Give again every line from the one with "Task: Go to the Flowsheet tab" through the last line of the data, exactly, and leave out the lines before it.

(Source information)

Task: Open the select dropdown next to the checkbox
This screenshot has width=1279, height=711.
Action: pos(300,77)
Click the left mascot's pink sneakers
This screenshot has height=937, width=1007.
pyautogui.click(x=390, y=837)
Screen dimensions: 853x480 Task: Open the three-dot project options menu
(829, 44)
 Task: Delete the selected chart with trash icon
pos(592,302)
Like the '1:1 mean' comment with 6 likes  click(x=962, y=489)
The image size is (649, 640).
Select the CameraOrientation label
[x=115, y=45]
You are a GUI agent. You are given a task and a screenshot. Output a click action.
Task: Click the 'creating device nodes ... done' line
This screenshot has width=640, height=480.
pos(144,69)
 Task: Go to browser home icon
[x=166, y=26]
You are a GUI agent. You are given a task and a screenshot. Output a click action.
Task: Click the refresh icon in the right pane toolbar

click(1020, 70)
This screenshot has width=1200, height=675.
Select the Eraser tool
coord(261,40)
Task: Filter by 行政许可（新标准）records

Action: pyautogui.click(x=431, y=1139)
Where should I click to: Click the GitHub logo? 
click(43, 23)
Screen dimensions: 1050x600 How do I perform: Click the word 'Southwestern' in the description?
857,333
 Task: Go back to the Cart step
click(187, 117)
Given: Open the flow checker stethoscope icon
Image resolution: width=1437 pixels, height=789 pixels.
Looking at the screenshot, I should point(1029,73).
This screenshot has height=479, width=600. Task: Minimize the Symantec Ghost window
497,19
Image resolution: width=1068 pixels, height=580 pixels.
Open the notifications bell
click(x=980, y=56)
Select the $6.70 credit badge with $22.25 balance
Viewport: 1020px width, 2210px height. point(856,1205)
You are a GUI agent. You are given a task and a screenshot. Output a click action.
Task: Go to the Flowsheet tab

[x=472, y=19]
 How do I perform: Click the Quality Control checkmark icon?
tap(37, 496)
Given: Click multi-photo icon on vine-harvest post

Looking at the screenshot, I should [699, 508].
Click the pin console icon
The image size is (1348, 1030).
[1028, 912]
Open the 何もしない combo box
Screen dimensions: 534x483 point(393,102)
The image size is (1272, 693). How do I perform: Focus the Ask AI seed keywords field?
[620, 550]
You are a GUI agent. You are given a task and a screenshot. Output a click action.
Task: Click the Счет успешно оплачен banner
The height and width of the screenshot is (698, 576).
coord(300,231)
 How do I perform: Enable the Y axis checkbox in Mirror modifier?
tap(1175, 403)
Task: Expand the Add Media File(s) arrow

(End Source information)

> [The completed task]
Task: Go to the Flowsheet tab

[x=472, y=19]
 How do I perform: Click the Quality Control checkmark icon?
tap(37, 496)
Given: Click multi-photo icon on vine-harvest post

Looking at the screenshot, I should [699, 508].
Click the pin console icon
The image size is (1348, 1030).
[1028, 912]
Open the 何もしない combo box
Screen dimensions: 534x483 point(393,102)
The image size is (1272, 693). How do I perform: Focus the Ask AI seed keywords field?
[620, 550]
You are a GUI agent. You are given a task and a screenshot. Output a click action.
Task: Click the Счет успешно оплачен banner
The height and width of the screenshot is (698, 576).
coord(300,231)
 How do I perform: Enable the Y axis checkbox in Mirror modifier?
tap(1175, 403)
Task: Expand the Add Media File(s) arrow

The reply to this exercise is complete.